One of our hosts became inaccessible over the weekend as I was migrating VMs between hosts. After a number of attempts to gracefully reboot the host I was left with no other choice than to reboot -f and wait patiently while it rebooted. Sadly HA didn’t have an opportunity to migrate machines off so I had to login to the host via the C# client and power all the VMs on again. Thankfully there were no machines on there that caused disruption and total downtime was about 10 minutes. Not ideal, though.

Anyway, as a result of the reboot I noticed I had a VM that had been renamed to Unknown VM. I had an idea of what it could be but after checking the events on the host I ended up being a little confused as the VM I thought it was had migrated to the new datastore.
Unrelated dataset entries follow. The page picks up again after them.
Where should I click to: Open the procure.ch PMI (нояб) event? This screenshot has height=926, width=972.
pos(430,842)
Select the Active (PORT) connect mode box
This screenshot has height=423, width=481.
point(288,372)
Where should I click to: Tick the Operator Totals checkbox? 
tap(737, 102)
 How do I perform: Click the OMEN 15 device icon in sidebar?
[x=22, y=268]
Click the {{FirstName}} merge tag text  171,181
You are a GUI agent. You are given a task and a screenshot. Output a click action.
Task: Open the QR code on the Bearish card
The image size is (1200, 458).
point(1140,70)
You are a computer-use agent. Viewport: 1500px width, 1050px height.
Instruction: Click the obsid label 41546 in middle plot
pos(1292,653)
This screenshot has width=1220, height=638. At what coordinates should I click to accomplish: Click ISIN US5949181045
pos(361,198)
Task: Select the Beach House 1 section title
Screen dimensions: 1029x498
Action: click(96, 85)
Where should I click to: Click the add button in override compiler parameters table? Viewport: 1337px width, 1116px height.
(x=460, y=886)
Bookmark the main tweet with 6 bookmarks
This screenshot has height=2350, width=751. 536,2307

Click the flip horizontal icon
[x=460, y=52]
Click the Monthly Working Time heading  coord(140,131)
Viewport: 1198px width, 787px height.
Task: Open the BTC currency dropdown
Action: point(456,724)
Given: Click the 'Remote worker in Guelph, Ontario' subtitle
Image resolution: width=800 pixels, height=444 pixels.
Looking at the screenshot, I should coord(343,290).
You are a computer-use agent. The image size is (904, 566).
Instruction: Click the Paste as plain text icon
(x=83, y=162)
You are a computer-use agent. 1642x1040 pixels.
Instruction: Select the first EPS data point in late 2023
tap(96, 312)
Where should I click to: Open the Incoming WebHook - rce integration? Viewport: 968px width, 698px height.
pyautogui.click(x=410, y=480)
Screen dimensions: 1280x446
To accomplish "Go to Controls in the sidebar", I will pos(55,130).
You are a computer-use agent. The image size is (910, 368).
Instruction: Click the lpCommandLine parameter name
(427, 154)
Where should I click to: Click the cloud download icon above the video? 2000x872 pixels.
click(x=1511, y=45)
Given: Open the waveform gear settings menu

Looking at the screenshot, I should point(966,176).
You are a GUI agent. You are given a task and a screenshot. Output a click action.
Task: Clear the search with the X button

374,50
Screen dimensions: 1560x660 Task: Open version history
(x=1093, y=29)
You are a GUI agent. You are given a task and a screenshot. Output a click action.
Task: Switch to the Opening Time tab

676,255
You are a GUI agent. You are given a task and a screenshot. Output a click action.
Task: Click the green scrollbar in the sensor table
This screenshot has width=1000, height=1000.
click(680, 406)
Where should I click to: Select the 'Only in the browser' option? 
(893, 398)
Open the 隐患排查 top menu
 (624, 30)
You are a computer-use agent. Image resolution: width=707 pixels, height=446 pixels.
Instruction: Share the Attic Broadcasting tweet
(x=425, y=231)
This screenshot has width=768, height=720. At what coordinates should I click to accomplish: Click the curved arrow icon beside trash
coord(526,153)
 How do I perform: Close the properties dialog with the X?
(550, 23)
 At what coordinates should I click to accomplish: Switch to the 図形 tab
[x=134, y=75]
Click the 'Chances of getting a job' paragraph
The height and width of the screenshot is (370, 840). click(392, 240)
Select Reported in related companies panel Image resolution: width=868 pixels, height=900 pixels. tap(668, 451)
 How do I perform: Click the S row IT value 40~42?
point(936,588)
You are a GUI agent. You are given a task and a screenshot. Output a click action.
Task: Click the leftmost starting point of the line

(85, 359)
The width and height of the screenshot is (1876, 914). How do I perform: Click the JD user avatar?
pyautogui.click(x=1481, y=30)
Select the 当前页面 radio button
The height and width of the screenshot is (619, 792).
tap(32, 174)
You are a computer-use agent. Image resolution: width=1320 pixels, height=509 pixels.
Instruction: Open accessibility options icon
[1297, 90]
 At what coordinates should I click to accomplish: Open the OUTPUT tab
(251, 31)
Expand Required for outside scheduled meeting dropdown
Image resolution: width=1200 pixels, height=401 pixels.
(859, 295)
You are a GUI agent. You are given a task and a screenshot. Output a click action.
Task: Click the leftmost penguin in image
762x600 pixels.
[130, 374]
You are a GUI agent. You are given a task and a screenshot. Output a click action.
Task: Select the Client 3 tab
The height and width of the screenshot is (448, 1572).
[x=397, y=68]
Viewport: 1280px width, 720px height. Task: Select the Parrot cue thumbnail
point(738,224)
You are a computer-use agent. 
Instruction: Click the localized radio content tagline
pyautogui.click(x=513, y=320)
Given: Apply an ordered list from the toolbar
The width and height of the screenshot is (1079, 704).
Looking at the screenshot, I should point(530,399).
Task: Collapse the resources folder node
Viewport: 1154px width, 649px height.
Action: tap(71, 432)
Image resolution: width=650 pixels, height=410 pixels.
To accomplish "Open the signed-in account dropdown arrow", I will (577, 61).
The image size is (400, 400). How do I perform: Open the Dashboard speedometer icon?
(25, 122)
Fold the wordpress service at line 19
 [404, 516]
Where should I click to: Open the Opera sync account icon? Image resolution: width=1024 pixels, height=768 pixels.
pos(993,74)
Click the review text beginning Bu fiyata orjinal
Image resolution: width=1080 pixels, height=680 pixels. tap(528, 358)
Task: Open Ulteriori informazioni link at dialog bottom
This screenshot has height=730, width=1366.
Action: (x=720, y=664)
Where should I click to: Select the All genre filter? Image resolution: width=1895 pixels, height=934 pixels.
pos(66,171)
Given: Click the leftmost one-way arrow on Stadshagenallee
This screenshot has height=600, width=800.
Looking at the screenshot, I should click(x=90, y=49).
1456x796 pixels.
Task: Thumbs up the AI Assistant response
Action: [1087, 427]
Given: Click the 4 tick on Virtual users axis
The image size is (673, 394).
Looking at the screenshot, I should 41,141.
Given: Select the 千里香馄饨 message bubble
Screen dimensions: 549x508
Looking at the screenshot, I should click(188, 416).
Not a problem though and if you find yourself in this situation then the following should help out:

  1. SSH into your host as root
  2. Run the following: cat /etc/vmware/hostd/vmInventory.xml – this will result in an output of the VMs currently registered to your host. Compare this with the list of VMs actually running on your host.
  3. Right-click the Unknown VM entry and click Remove From Inventory.
  4. Browse to the appropriate datastore for the virtual machine and open the folder.
  5. Right-click the *.vmx file and click Add to Inventory.
  6. Power on the virtual machine.

Now, in my case the VM had actually completed the migration and appeared further down the list of running VMs so I followed steps 1 – 3.

For reference here are the VMware KBs I used for troubleshooting:

Restarting the Management agents on an ESXi or ESX host (1003490)
Identifying Fibre Channel, iSCSI, and NFS storage issues on ESX/ESXi hosts (1003659)
Inaccessible virtual machines are named as Unknown VM (2172)
A virtual machine cannot be powered on and shows as unknown (1008752)